Here is one story from an interview that I’ve done. Her name has been changed for obvious reasons.
She was only 29 years old. She identified as butch, wore her hair short and had never been with a man in her life. Going to a Christmas party one night would change her life forever.
“Tamara” was from out-of-town. Her friend, a straight male, had invited her to attend a Christmas party that his workplace was throwing for the holidays. Like most Christmas parties, there was dancing, laughter and a little bit of alcohol involved.
Most women know that men can become overly flirtatious when they drink too much. On this night, two young men were flirting with Tamara quite a bit. “At first I didn’t think much of it…I even danced with them”, she recalls. As the evening wore on, their advances become more and more inappropriate.
“They started talking about a threesome and trying to get me interested in that with them. I didn’t really know what else to do, so I finally told them that I was a lesbian”, Tamara’s voice trails off momentarily. Obviously the memories are filling her mind and she’s trying to control her voice.
With a deep breath she goes on to explain that the two men went on about their partying and left her alone after that. “I really didn’t give them another thought”, she states.
At midnight, Tamara left the party to walk to where she was staying. She only needed to go just a short distance down the road and imagined it would only take ten minutes to get there. She hadn’t taken into account that it had been snowing and the snow made some spots impassable. Tamara found herself walking on the next street over.
Not being all that familiar with New Jersey, she came to an area of warehouses that probably would not have been anyone’s choice to be walking past at such an hour. “I saw headlights from a car coming up the road behind me. I didn’t think anything of it, but I noticed that they weren’t passing me. Then I heard the car stop and I heard footsteps. I pretty much knew what was happening.”

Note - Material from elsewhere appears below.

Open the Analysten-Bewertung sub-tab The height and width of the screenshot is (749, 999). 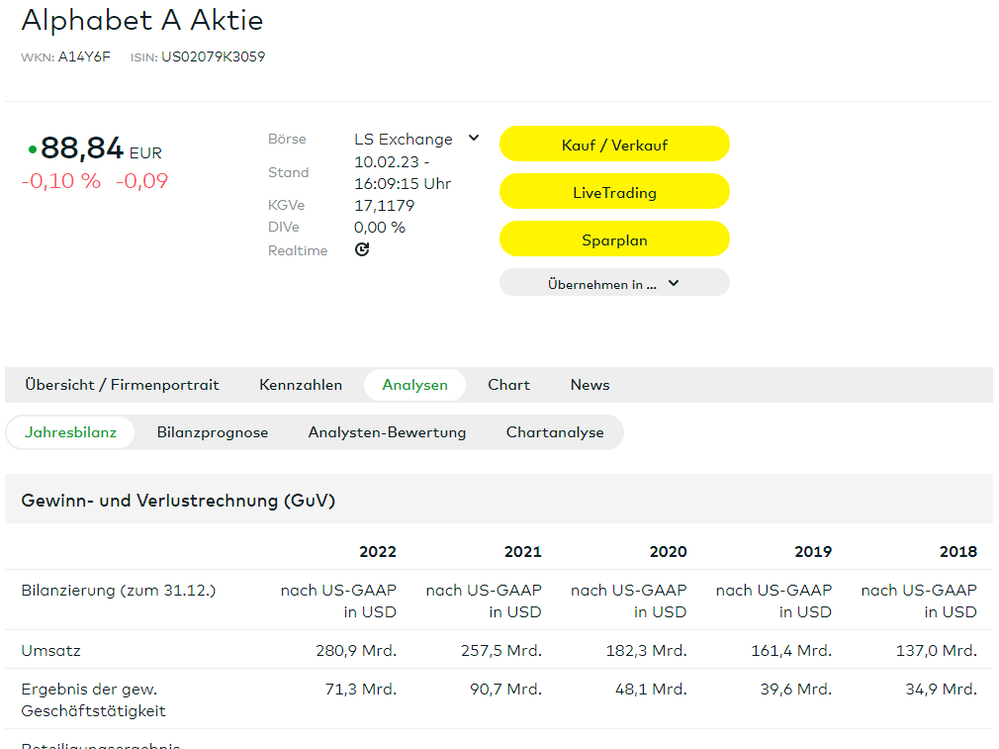[x=387, y=433]
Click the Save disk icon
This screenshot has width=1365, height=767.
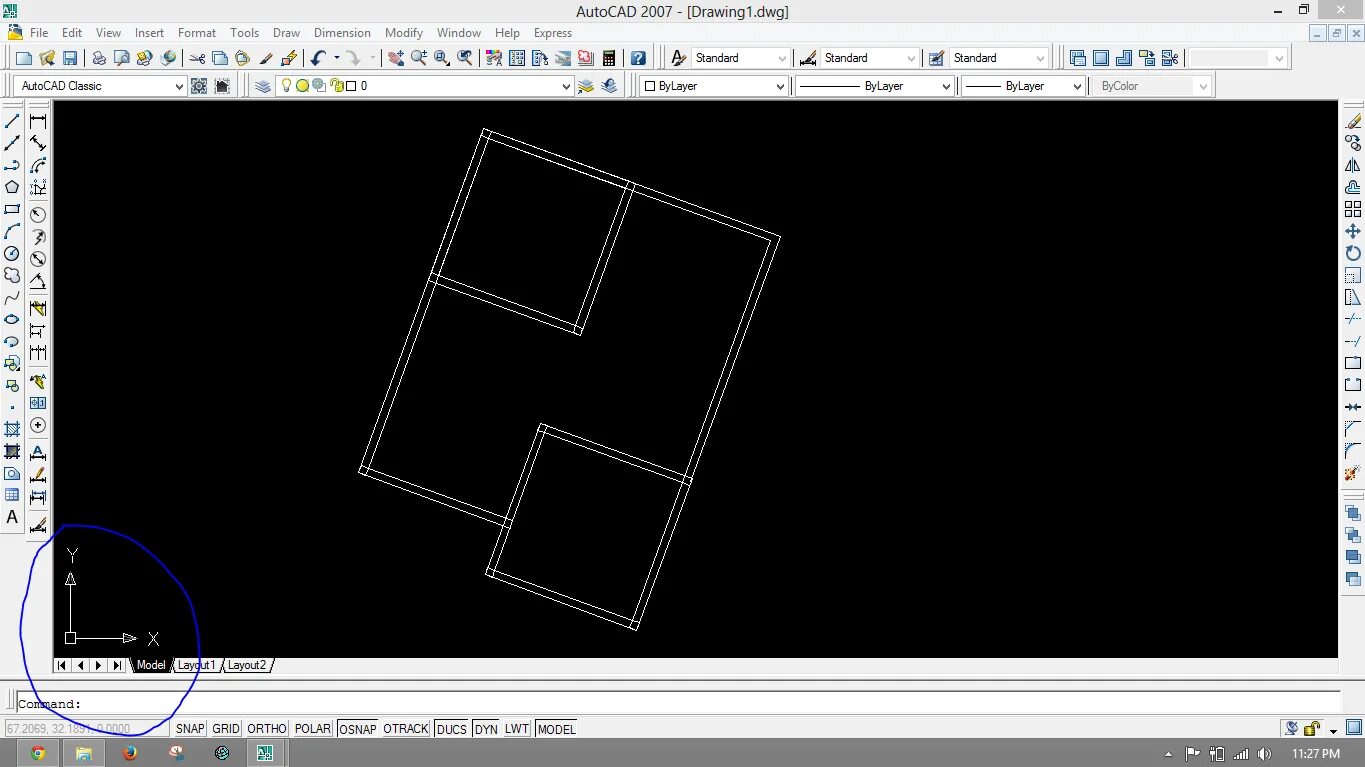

The two men from the party had followed her by car. The more aggressive of the two men came around in front of her and stopped her. “He called me a ‘fucking dyke’ and said ‘what are you too good to sleep with me?’” I can hear her voice begin to break as she continues telling me her story and my heart is heavy, for I know what is coming. I almost want to spare her. It seems too much.
“I said ‘please, let me walk by’ and as I tried to keep walking, he punched me in the face.” It was then that she fell backwards into the snow and the second man then knelt down and pinned her arms and shoulders to the ground.
The first man ripped open the button-down shirt that she was wearing, sending buttons flying. As he did so she recalls that he said, “Ya’ shoulda’ just said yes.” He then removed her pants and her shirt, all this while she is on the freezing, snow-covered ground. He pulled the boxer shorts that she was wearing off, but he chose to pull a knife from his pocket and cut away the sports bra that she was wearing.
It was then that he forced himself onto her, carrying out his act as she tried to pretend that it wasn’t happening to her. He was rough and violent, seeming to intentionally be inflicting as much pain upon her as he could. As he ‘finished’ he moved to switch places with the other man, but before they switched, he punched her in the face again, viciously. His intent was to make her as senseless and helpless as possible. There would be no running or escape.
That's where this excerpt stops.